Scotland’s Andy Murray has done what no other Briton has done for almost 80 years and made it to the final of the men’s single competition at Wimbledon.
The 25-year-old will take on six-time champion Roger Federer in their 16th meeting – their first on grass and the third in a Grand Slam final.
Murray was in imperious form in his semi-final as he took a two set lead against Jo-Wilfried Tsonga, last year’s semi-finalist and world number five.
Tsonga made a commendable comeback in the third set as he looked to repeat his quarter-final match against Federer last year where he stormed back from two sets down.
Murray, however, held strong in the fourth set to book a place in Sunday’s final.

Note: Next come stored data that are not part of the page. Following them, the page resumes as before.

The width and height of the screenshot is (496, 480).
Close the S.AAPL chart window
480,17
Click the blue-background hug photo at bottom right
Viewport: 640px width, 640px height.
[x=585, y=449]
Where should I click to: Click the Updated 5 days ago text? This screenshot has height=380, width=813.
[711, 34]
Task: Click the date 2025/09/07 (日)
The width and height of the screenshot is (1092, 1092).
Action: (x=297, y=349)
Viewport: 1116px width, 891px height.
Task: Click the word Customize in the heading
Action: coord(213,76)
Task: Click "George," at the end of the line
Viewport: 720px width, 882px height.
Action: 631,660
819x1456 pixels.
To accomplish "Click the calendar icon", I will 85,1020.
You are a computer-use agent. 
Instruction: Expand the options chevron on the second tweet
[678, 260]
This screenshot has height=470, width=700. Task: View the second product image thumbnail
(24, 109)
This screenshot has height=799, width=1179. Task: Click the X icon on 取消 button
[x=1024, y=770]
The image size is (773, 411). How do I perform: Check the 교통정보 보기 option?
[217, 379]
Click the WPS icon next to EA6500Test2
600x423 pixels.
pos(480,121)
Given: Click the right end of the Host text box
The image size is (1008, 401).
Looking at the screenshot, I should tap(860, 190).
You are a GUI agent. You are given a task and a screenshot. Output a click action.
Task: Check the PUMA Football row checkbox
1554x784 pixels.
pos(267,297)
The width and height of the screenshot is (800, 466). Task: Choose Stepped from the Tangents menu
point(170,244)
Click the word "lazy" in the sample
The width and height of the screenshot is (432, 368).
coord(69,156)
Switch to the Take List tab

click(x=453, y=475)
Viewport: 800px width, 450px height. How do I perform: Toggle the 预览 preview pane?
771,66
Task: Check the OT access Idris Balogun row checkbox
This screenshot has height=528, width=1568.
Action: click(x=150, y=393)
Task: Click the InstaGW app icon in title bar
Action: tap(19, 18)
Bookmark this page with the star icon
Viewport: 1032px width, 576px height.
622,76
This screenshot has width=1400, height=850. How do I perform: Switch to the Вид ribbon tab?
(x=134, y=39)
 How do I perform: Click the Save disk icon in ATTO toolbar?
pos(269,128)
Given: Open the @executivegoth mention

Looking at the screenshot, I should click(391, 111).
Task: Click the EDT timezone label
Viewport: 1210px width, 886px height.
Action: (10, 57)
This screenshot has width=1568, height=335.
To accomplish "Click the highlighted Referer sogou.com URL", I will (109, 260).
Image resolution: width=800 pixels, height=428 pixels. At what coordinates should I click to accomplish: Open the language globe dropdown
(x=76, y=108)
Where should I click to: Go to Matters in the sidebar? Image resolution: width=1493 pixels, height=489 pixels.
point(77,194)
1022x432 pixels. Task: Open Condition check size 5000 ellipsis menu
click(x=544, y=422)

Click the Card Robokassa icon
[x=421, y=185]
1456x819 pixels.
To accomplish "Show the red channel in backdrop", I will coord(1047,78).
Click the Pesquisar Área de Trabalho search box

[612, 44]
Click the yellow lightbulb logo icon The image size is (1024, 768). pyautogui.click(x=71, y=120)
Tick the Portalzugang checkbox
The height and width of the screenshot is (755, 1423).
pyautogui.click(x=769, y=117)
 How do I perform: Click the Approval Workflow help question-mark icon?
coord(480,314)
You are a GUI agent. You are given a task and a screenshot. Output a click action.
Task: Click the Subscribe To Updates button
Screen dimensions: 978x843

While Murray has lost in his three previous Grand Slam finals, twice against Federer and once against Djokovic, this is his greatest opportunity to break the 76-year drought for a British male Grand Slam winner.
Here Martin Owens examines Murray’s chances of claiming the title.
Since his last Grand Slam final at the Australian Open in 2011, Murray’s game hasn’t changed a lot.
While he now delivers venomous inside-out forehands on a much more consistent basis, the main change, which could lead to a first Grand Slam title tomorrow, is his new-found maturity on court.
Thanks to working with Ivan Lendl for the past seven months, gone are the days of Murray berating himself and the members of his entourage in the player’s box.
Lendl has, in their short time together, managed to install in Murray a sense of belief that has been lacking in his previous Slam assaults.
Statistically, Murray’s route to the final has been the more difficult of the two finalists.
Out of Murray’s six opponents in the previous rounds, only one has not, at some stage in their career, featured inside the world’s top 10 – and that man was 6ft 10 inch ace machine Ivo Karlovic, who peaked at world number 14.
There were some worries before Murray started his 2012 Wimbledon campaign that his fitness and form would hamper any chance of him winning his breakthrough Slam title.
The fashion in which Murray has dispatched some of the world’s toughest players to reach his fourth Grand Slam final, however, has shown that any worries were unfounded and that Sunday is be the perfect opportunity to break his Grand Slam jinx.